PURPOSE: To report biochemical disease-free survival (bDFS) after conformal brachytherapy with dose escalation to biological target volumes (BTVs) identified by Capromab Pendetide with single photon emission computed tomography and computed tomography image fusion (SPECT/CT). METHODS AND MATERIALS: Two hundred thirty-nine (T1c-T3b NxM0) consecutive patients were evaluated by SPECT/CT before treatment. Intraprostatic SPECT/CT BTVs were identified and targeted for 150% dose escalation during brachytherapy seed implant (SI). Patients received either SI alone (n = 150) or external beam radiation therapy (EBRT) plus SI boost (EBRT + SI) (n = 89), with (n = 50) and without (n = 189) neoadjuvant hormone ablation therapy.
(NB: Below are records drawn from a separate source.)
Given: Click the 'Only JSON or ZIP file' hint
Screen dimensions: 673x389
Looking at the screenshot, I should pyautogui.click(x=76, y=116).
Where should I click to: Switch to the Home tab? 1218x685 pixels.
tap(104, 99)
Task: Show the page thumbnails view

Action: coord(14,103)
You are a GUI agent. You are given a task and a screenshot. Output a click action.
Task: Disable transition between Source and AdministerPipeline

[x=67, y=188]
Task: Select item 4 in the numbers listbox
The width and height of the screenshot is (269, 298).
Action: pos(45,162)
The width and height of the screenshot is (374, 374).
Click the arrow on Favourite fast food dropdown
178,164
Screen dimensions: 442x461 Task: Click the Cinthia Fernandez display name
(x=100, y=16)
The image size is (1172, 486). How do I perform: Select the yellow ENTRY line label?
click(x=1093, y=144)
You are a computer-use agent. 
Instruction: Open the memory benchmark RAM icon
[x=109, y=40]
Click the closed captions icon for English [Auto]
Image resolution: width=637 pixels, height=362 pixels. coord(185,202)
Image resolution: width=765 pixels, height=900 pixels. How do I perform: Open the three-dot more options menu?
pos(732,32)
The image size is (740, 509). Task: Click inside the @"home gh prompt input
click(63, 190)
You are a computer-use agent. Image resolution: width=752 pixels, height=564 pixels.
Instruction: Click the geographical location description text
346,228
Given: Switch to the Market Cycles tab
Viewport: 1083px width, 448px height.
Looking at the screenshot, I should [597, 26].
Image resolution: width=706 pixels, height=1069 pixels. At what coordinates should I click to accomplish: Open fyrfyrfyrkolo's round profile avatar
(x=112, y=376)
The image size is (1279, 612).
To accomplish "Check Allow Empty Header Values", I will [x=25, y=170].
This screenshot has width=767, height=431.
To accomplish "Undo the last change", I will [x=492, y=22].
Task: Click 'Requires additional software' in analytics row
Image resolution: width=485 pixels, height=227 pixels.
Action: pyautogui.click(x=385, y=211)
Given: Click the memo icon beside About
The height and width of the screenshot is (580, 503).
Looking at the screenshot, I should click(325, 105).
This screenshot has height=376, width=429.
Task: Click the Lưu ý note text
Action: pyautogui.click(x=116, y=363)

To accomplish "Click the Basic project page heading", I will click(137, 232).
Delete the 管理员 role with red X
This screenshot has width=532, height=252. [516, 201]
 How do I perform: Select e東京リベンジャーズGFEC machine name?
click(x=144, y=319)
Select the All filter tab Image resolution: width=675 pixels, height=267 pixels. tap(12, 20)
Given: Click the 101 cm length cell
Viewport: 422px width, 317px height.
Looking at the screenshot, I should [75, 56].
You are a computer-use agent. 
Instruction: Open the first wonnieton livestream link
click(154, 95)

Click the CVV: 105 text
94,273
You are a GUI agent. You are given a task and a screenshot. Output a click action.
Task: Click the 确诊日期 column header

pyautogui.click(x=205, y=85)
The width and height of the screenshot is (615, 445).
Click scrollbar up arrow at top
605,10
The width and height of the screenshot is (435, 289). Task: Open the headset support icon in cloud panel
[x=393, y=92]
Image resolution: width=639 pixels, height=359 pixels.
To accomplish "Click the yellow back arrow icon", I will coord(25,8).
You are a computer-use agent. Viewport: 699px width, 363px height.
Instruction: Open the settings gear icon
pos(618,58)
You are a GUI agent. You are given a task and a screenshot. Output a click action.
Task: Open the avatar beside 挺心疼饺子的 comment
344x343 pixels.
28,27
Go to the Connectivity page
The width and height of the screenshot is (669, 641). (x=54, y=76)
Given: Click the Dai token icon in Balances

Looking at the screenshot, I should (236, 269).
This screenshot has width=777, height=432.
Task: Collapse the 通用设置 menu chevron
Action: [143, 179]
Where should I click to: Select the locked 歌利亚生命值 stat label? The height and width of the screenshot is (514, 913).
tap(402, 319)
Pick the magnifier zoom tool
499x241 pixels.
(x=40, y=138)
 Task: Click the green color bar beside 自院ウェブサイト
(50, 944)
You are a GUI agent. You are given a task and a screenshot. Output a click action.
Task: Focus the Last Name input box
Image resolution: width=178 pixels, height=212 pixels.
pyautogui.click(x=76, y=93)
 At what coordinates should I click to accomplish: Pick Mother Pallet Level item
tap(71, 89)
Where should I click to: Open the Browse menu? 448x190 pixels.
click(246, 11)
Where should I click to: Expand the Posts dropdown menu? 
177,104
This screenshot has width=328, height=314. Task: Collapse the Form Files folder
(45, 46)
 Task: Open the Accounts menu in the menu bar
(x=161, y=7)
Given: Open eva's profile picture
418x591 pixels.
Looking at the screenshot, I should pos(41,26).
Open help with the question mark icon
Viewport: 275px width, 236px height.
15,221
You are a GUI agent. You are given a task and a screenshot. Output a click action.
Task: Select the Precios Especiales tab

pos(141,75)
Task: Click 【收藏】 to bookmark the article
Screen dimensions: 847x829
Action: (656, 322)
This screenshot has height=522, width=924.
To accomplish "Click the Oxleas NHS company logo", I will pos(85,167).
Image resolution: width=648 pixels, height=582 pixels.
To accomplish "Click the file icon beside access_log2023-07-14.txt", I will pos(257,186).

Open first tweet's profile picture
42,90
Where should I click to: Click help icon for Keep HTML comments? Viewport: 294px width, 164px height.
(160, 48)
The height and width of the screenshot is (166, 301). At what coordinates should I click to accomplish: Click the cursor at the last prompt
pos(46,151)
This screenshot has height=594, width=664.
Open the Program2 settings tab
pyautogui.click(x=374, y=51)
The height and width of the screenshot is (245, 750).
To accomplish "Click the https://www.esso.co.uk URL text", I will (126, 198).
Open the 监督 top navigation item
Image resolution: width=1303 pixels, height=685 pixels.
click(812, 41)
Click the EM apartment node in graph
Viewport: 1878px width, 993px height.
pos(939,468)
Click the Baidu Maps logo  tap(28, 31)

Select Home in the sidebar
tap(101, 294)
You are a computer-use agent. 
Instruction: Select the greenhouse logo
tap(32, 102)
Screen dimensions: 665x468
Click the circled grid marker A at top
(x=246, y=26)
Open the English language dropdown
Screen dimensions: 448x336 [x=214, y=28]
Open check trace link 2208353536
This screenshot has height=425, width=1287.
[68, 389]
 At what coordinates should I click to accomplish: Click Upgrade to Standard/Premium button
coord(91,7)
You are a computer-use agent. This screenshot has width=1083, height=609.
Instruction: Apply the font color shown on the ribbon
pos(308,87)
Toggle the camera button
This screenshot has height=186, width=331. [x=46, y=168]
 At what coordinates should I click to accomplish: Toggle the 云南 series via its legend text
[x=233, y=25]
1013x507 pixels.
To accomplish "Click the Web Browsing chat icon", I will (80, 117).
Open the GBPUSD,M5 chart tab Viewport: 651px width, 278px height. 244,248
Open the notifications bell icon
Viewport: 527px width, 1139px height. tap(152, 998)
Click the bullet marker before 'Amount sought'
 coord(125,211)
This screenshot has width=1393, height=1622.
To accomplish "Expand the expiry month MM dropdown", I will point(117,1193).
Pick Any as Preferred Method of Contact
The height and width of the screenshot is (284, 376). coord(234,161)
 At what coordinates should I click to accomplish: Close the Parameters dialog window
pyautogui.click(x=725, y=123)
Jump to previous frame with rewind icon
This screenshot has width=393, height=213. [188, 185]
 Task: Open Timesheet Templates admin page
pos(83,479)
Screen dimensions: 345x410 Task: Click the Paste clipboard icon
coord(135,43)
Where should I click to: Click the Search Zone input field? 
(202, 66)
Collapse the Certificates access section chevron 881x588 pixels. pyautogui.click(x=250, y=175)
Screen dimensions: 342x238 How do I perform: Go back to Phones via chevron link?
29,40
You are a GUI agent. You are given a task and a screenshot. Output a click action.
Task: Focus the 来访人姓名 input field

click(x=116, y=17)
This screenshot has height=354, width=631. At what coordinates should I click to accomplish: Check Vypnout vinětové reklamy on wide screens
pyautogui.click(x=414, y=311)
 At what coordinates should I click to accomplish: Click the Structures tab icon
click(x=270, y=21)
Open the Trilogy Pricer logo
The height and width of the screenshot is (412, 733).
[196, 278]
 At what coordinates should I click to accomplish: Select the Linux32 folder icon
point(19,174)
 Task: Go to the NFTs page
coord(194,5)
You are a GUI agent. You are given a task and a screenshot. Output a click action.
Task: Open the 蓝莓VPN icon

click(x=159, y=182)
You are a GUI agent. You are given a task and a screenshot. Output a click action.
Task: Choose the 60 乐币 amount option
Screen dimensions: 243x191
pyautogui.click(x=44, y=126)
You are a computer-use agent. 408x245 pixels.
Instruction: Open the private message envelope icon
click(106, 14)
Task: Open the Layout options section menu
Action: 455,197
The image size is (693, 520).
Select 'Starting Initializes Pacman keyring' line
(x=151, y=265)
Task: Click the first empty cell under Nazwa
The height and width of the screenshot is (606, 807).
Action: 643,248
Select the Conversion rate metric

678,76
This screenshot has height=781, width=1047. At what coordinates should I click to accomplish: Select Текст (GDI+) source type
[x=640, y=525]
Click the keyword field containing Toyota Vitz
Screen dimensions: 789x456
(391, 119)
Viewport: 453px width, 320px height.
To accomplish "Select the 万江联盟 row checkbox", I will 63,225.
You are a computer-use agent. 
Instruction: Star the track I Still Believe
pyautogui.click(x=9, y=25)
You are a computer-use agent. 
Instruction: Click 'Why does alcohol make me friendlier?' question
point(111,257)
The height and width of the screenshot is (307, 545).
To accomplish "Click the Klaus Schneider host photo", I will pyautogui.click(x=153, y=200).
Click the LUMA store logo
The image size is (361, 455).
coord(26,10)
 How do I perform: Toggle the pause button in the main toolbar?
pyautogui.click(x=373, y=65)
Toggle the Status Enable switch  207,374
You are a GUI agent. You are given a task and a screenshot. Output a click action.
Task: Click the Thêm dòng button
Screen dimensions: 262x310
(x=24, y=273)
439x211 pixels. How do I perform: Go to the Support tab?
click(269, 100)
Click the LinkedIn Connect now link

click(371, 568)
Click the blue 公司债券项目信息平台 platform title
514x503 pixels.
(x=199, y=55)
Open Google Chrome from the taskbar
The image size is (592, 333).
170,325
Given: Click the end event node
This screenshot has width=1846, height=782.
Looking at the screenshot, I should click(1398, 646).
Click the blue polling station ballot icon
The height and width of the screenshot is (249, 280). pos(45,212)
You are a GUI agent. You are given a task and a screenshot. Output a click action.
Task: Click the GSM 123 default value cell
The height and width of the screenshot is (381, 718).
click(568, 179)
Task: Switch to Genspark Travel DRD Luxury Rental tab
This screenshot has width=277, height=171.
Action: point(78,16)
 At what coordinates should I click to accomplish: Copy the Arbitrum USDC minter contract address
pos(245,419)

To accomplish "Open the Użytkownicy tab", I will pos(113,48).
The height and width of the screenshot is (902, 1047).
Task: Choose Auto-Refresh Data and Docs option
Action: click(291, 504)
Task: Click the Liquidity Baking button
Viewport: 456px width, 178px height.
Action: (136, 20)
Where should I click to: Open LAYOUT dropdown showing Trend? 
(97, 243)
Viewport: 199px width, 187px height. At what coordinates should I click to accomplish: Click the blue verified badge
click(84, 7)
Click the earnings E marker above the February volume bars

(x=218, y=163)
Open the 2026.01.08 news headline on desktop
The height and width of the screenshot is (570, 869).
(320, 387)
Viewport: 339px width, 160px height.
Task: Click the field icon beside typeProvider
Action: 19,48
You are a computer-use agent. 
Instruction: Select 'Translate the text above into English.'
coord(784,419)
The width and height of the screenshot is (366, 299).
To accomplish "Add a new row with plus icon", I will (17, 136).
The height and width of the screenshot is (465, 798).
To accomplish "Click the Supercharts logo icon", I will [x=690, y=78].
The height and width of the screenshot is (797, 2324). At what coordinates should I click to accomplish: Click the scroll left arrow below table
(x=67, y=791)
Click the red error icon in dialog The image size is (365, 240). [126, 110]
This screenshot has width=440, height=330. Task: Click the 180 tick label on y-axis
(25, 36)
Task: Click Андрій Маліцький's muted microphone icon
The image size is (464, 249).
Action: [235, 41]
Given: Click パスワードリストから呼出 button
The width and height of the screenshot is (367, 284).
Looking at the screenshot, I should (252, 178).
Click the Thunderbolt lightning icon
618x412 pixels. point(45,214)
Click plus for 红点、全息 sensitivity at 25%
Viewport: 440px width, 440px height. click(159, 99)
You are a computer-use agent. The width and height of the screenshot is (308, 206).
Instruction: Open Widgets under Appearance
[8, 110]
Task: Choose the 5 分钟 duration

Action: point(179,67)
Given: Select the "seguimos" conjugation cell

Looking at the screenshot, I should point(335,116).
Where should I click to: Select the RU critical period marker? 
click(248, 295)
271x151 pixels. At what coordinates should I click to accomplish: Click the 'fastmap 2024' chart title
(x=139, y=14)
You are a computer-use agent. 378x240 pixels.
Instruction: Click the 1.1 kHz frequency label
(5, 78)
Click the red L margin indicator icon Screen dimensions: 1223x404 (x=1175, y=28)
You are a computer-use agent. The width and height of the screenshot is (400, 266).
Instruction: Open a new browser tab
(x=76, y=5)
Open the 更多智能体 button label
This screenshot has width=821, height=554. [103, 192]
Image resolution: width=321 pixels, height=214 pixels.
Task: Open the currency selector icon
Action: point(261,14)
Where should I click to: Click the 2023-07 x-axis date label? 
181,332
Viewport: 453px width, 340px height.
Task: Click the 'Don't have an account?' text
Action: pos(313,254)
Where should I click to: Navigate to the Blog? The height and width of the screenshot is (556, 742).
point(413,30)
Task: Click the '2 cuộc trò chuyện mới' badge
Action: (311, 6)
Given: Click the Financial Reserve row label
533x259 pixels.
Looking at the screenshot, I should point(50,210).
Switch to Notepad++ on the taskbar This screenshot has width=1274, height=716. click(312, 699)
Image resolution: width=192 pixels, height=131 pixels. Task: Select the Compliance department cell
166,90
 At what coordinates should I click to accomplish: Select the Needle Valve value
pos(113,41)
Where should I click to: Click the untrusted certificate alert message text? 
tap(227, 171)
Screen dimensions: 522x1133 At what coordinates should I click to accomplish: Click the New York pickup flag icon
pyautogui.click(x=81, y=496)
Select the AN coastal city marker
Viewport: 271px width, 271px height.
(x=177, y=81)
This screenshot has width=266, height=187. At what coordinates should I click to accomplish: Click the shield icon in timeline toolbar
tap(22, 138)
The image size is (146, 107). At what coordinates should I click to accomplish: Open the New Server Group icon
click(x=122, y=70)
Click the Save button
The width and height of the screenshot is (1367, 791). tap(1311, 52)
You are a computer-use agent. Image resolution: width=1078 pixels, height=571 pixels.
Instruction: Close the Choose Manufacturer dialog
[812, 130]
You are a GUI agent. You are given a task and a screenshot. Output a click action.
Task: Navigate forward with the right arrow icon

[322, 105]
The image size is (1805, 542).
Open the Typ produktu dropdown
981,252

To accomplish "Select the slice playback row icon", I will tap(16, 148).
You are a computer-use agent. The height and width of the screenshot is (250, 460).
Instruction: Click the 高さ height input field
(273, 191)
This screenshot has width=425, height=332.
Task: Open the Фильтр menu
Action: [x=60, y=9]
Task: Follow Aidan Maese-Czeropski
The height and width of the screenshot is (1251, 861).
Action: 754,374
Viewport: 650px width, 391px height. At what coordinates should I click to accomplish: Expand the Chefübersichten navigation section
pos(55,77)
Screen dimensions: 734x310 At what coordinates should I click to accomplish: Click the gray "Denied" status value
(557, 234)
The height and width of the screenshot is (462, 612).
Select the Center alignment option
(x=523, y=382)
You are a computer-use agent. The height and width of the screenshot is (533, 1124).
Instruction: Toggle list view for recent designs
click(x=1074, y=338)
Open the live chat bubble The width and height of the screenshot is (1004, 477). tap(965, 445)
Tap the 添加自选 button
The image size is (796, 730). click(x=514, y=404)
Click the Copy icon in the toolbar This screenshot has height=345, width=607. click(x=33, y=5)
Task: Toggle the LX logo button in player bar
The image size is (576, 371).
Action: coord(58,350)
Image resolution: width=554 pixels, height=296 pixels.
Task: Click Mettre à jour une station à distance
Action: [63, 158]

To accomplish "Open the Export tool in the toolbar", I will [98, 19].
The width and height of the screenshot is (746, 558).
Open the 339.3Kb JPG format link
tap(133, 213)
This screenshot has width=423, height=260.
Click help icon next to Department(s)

Risk factors (RF) (prostate-specific antigen [PSA] > 10 ng/mL, Stage >= T2b, and Gleason grade >= 7) defined risk group (RG) categories [none, 1, and >= 2 RF define low, intermediate, and high RG] for bDFS calculations using four failure criteria: American Society for Therapeutic Radiology and Oncology (ASTRO) consensus definition, PSA > 1.0 ng/mL (PSA > 1), PSA > 0.5 ng/mL after nadir (PSA > 0.5), and PSA nadir + 2 ng/mL rise in PSA clinical nadir (CN + 2). Median followup was 47.2 months (range, 24.8-96.1). RESULTS: Seven-year actuarial bDFS rates were 88.0%, 82.1%, 80.4%, and 79.9% using the ASTRO, PSA > 1, PSA > 0.5, and CN + 2 failure criteria, respectively. ASTRO-defined bDFS rates were 96.0%, 87.0%, and 72.5% for low, intermediate, and high RG's. CONCLUSION: The data presented here demonstrate the feasibility of performing SPECT/CT BTV dose escalation in a mature series. (c) 2007 American Brachytherapy Society. All rights reserved.